A ratio of 5 signifies average risk for heart disease; 3.4, about half the average risk; and 9.6, about double the average risk. Women tend to have higher HDL levels, so for them, a ratio of 4.4 signifies average risk; 3.3 is about half the average; and 7, about double.
However, the Mayo Clinic suggests that this ratio should be closer to 3.5.
If the Mayo Clinic is correct, then my TC/HDL ratio (4.9) is a little high. This has prompted me to try and raise my HDL (good cholesterol) level.
In order to do this, I’ll try to keep my carb intake below 30 grams/day and add in more intermittent fasting.
NB: I was not on a ketogenic diet at the time I wrote this post
How To Optimize Your Triglyceride/HDL Cholesterol Ratio
It’s possible to optimize your TG/HDL without taking statins. I mentioned before that insulin resistance, type 2 diabetes, and metabolic syndrome (including obesity) all contribute to lipid and cholesterol abnormalities.
Correcting these risk factors is essential to regaining a good TG/HDL ratio.
The following is the strategy I’m using to optimize my TG/HDL ratio.
- Lose weight. Even modest weight loss can lower triglyceride levels. I’ve lost about 25 pounds and shed a good deal of excess body fat.
- Avoid the intake of sugar and fructose (especially high fructose corn syrup).
- Avoid a low-fat, high-carbohydrate diet. Mainstream medicine tells us that diets high in fat, especially saturated fats increase the risk of heart disease. This is simply not true. See here and here. See my post on saturated fats here.
- Follow a low-carbohydrate, healthy-fat diet (LCHF). I’ve been on a very low carbohydrate diet (<50 grams, often <30 grams/day) for about 10 months. Recent studies show that an LCHF diet is beneficial for improving TG/HDL ratios as well as other biomarkers. See here and here. See my post on why LCHF diets work for weight loss.
- Consuming Omega-3 fatty acids like those found in fish oil. They have long been recognized for their ability to lower triglycerides. See here and here. I get my fish oil by eating salmon and sardines at least once a week.
- Exercise often. See here and here.
That’s a wrap for this week. What’s your take on statins?

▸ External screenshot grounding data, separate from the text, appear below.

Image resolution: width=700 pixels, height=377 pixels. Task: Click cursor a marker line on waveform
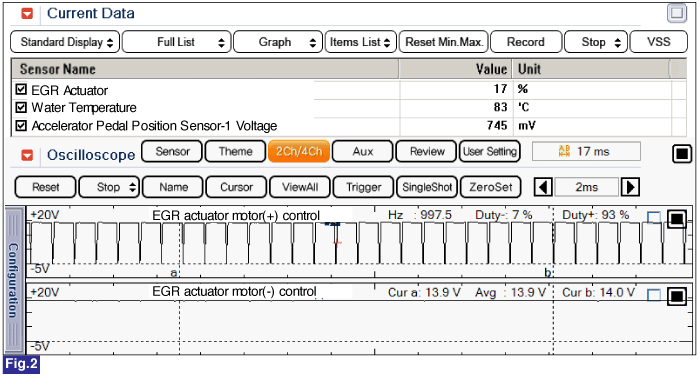[180, 243]
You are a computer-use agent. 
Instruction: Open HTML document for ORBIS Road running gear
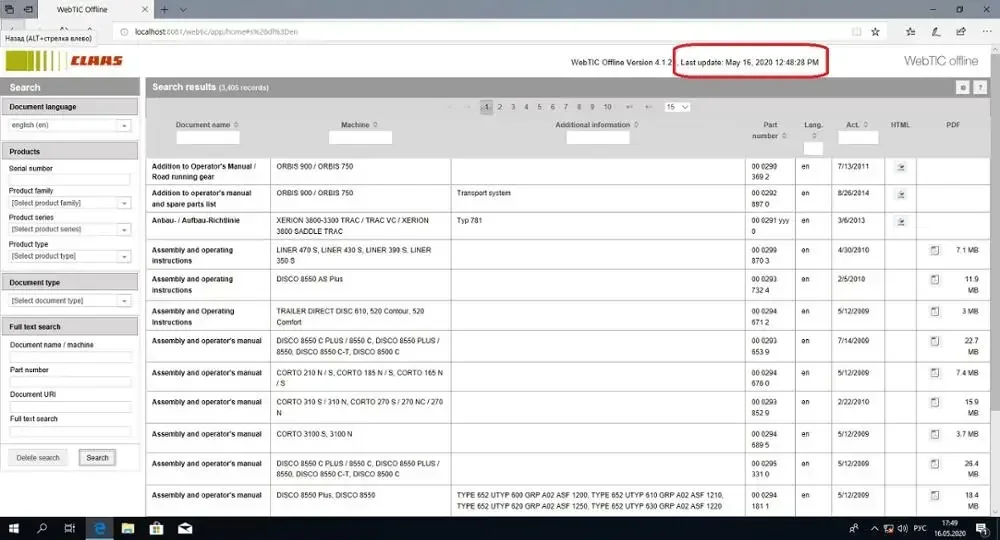(900, 166)

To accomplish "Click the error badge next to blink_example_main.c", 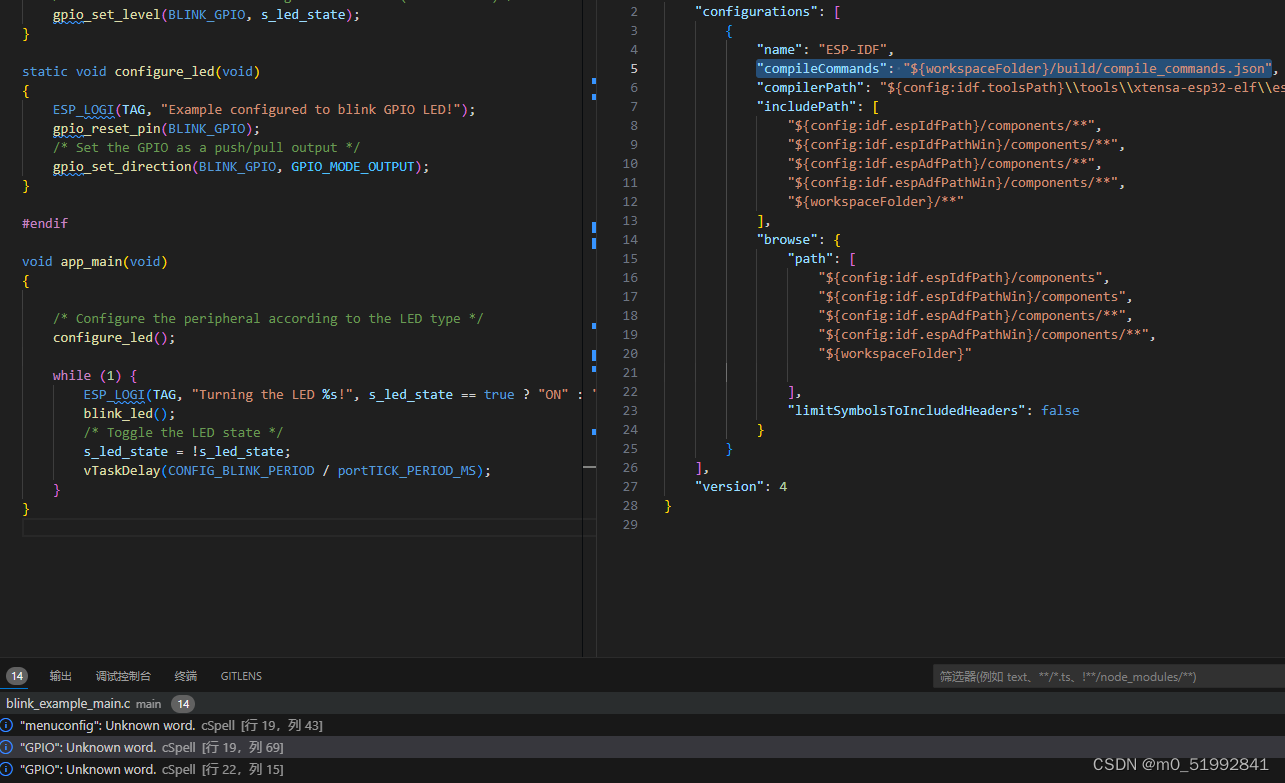I will (182, 703).
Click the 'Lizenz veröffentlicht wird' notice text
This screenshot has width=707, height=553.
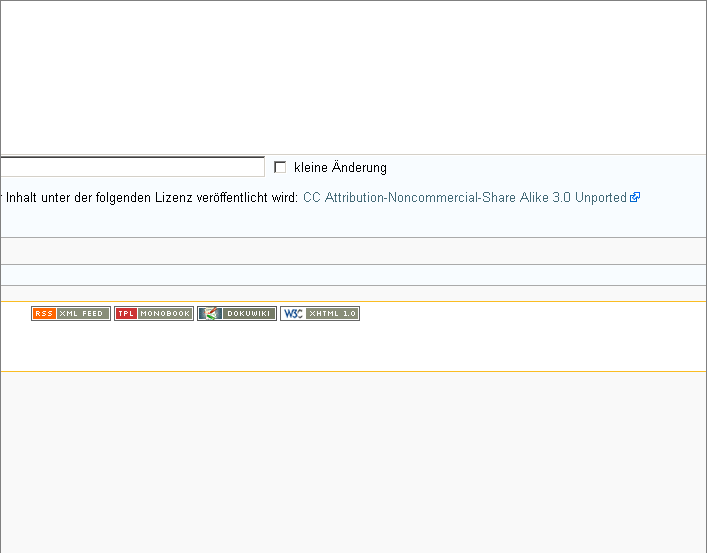click(240, 198)
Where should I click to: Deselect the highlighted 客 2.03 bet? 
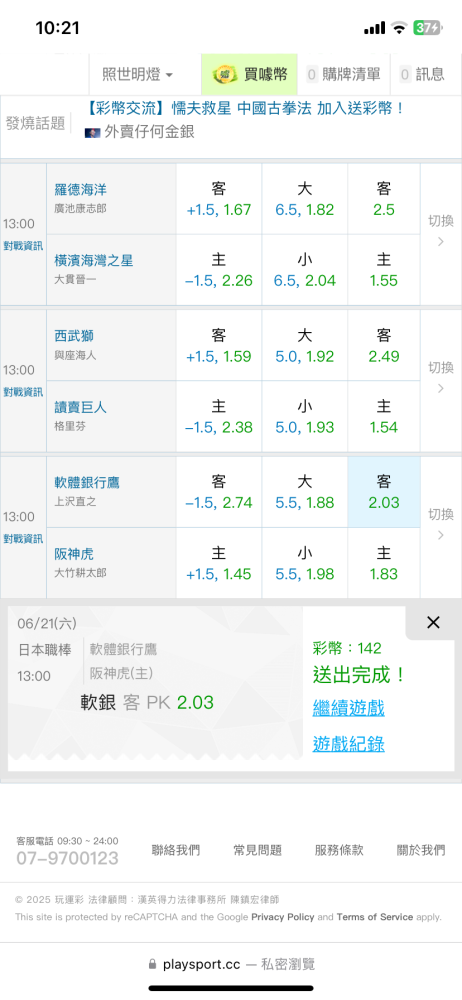384,492
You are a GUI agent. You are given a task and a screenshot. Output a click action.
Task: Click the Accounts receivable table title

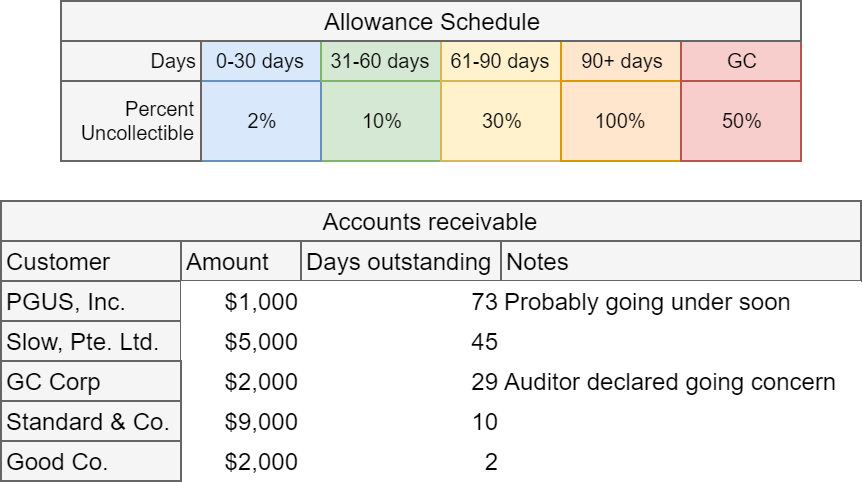coord(430,222)
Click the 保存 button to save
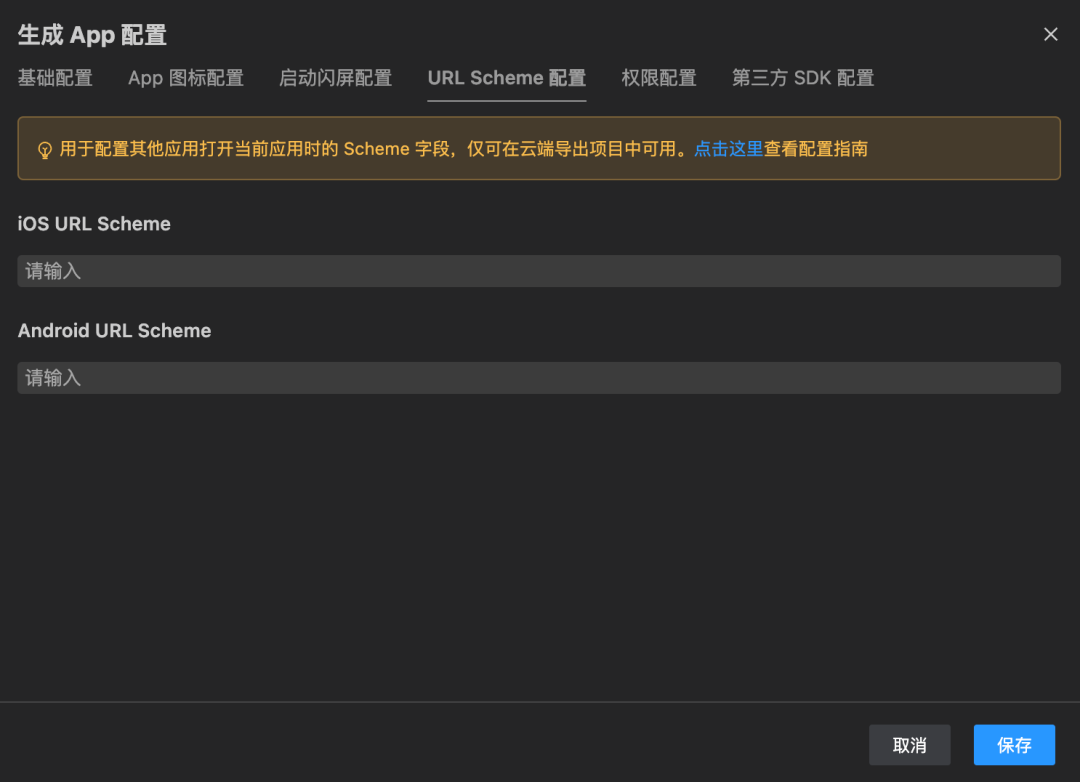 pyautogui.click(x=1013, y=745)
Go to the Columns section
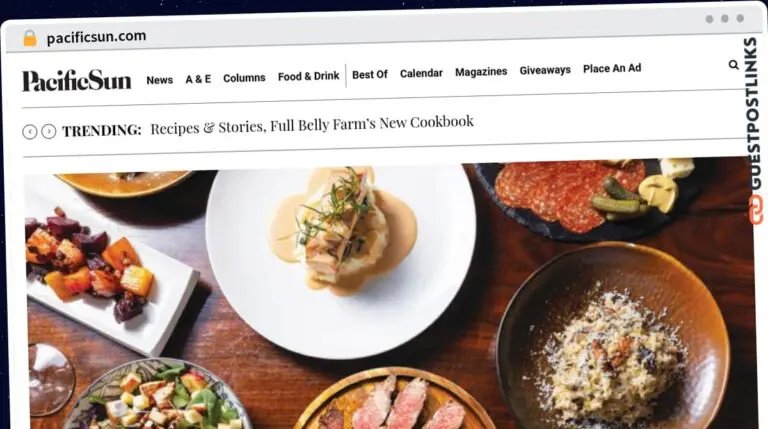768x429 pixels. [x=244, y=78]
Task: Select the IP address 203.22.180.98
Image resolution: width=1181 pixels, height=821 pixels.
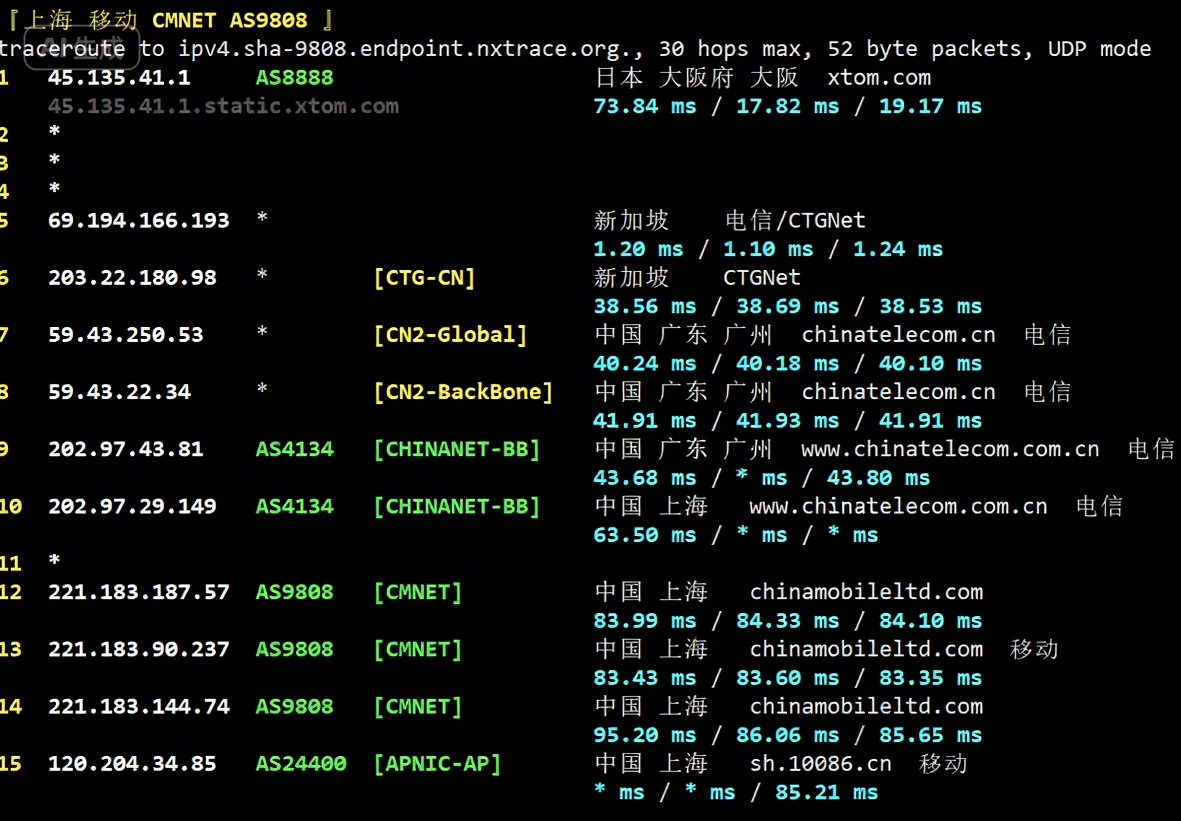Action: [132, 277]
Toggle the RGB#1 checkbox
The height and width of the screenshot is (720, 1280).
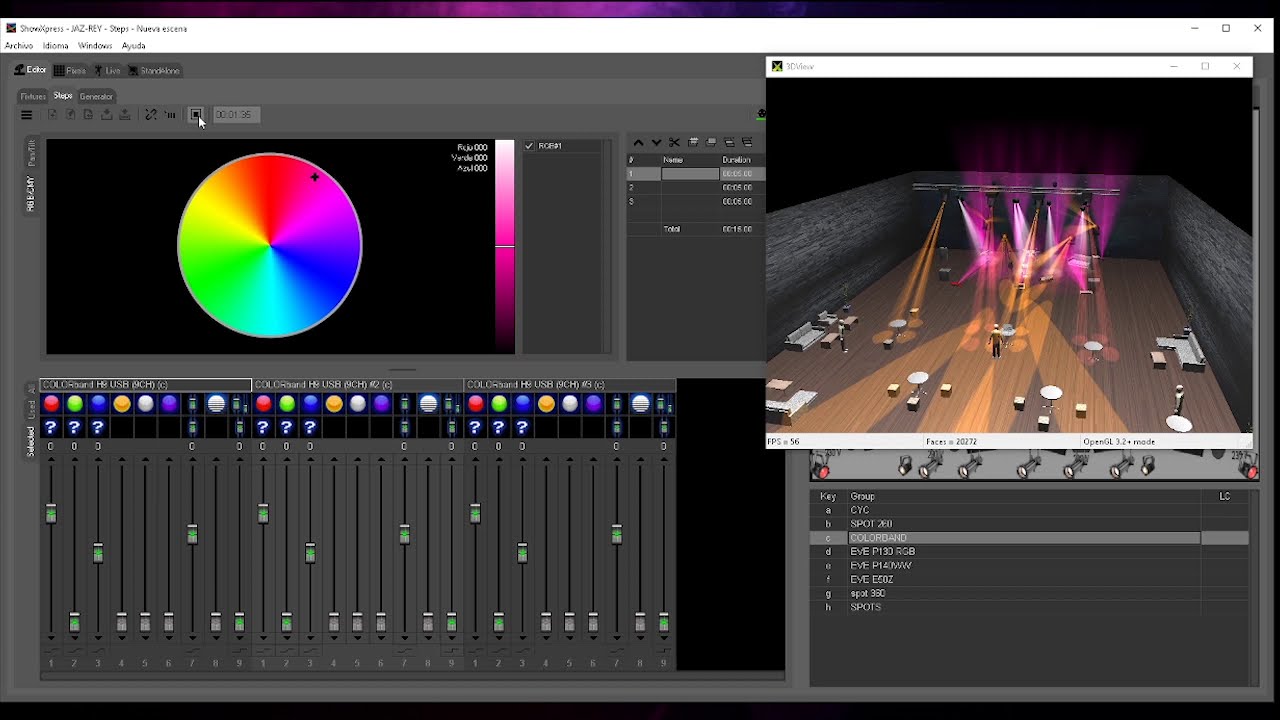coord(530,146)
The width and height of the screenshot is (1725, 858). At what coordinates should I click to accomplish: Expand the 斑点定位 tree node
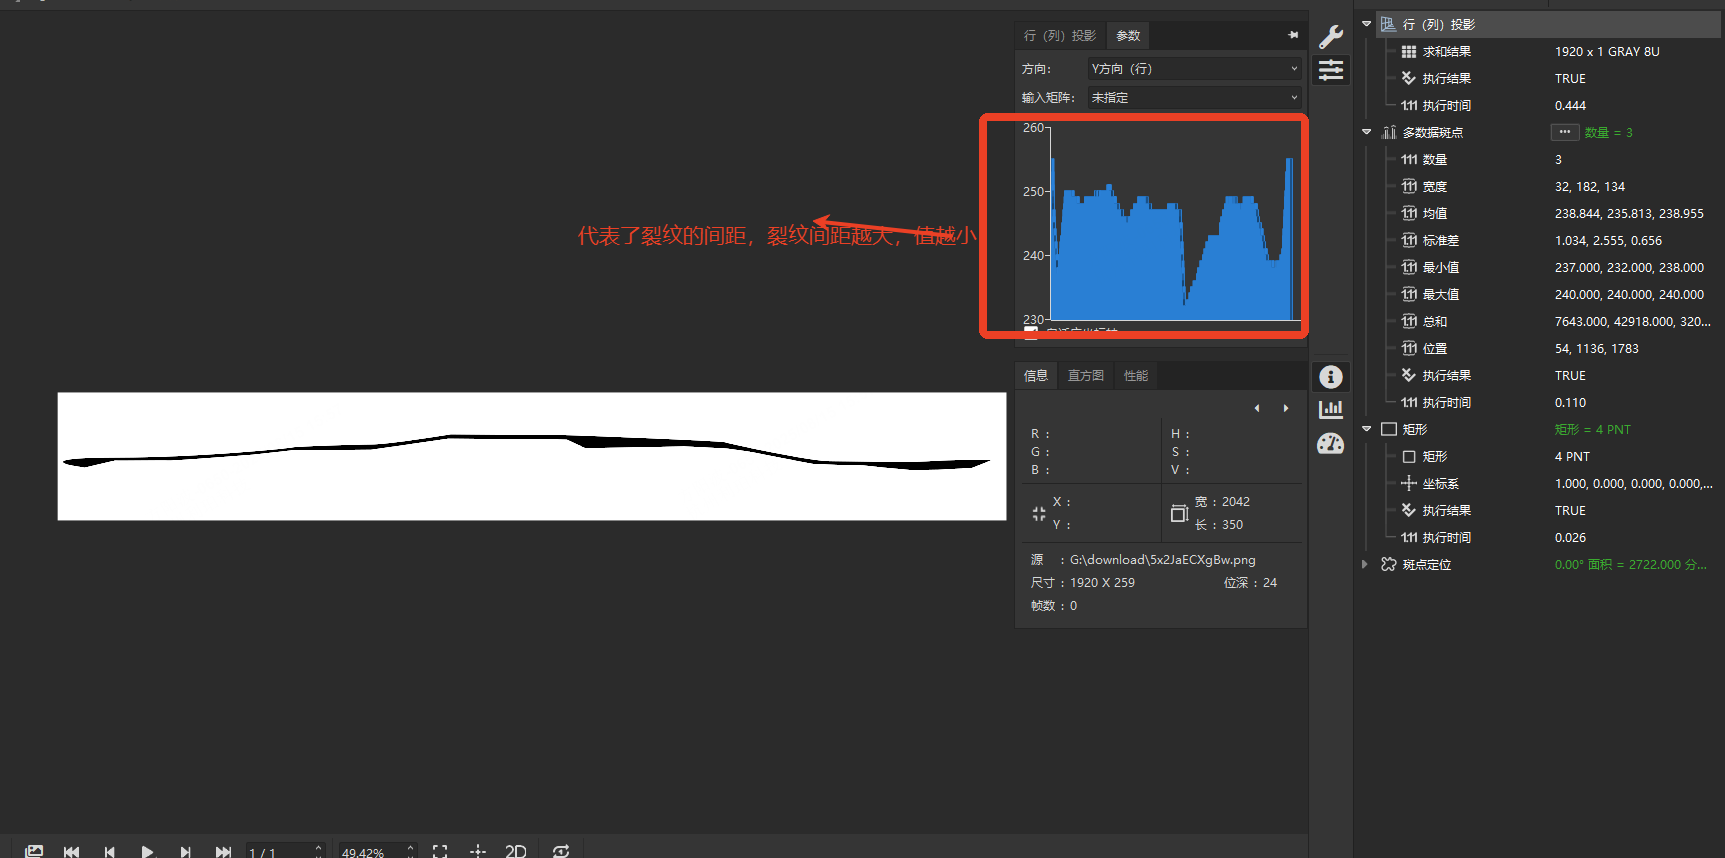[1365, 565]
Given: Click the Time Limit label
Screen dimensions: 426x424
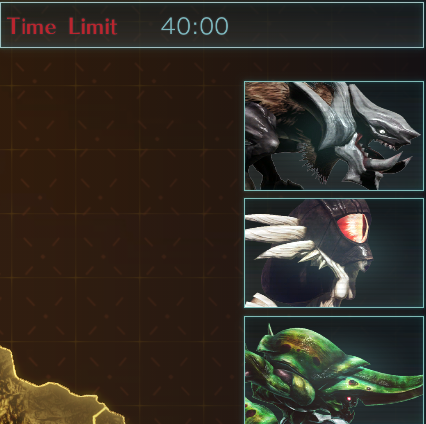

We’d love to hear from you.
(At the time I wrote this post I was not on a ketogenic diet. I went keto in October 2017 and have been on a ketogenic diet ever since. I lost another ten pounds. My weight has stabilized at 160 pounds and my waist is now 32″. My weight lifting totals have suffered minimally. I’ll have new blood results done in the near future to check my lipid levels.)
Disclaimer: The information contained on this site is not intended to diagnose, treat, cure, or prevent any medical condition and is not to be used as a substitute for the care and guidance of a physician.